___ LISTED ENTRIES

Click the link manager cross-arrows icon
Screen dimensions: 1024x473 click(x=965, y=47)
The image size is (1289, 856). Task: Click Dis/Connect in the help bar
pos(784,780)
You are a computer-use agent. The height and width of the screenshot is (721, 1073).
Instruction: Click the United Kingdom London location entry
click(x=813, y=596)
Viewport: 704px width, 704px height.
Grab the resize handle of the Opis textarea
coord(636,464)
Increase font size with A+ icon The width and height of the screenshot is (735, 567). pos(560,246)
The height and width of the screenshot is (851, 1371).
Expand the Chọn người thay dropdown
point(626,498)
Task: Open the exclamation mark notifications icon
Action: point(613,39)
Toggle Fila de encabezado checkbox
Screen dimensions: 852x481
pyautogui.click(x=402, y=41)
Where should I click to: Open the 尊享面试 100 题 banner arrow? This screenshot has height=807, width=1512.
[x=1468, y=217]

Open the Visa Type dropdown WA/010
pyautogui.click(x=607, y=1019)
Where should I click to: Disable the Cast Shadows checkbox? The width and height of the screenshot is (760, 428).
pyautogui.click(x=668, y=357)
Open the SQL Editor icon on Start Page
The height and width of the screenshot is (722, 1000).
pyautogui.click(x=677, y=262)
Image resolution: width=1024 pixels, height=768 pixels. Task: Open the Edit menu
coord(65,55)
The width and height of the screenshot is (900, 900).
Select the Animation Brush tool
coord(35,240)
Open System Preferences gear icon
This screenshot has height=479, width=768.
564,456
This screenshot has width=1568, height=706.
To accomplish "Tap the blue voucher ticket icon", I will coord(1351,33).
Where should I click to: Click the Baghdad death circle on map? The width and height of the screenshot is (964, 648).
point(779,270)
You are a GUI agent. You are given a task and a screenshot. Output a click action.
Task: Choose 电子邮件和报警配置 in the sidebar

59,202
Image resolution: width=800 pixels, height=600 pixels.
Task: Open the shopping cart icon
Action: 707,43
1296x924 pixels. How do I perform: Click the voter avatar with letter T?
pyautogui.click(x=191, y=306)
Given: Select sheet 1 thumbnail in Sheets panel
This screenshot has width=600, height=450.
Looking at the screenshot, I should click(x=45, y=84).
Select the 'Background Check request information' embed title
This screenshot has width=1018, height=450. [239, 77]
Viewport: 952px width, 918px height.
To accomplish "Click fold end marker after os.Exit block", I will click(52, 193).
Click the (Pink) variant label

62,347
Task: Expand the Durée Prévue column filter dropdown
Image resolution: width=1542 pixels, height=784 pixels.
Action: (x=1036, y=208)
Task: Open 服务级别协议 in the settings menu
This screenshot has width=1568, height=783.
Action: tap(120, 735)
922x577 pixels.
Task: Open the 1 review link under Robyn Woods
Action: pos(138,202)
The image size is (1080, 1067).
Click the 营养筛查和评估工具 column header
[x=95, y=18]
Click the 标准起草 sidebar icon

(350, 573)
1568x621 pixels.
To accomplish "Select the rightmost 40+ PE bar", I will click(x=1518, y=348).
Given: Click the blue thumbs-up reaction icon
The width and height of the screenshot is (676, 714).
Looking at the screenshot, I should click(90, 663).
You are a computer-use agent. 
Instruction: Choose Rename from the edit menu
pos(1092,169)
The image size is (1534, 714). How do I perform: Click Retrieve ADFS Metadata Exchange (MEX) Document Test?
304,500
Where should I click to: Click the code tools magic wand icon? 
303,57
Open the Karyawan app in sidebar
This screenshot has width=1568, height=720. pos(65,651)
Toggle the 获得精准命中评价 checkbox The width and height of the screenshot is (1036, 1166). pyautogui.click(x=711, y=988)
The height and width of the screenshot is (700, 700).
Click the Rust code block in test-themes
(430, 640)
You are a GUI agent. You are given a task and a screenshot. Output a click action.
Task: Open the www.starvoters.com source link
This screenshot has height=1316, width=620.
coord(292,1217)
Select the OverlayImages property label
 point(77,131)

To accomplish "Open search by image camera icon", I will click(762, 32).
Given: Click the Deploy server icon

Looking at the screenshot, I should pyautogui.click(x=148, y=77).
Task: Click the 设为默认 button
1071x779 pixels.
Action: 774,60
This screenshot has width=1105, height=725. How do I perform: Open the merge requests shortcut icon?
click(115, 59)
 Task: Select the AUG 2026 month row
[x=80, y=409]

______

WORK TASK: In the records above, tally the lines where the word "blue" appears, and give the number and nothing else.

RESPONSE AREA: 2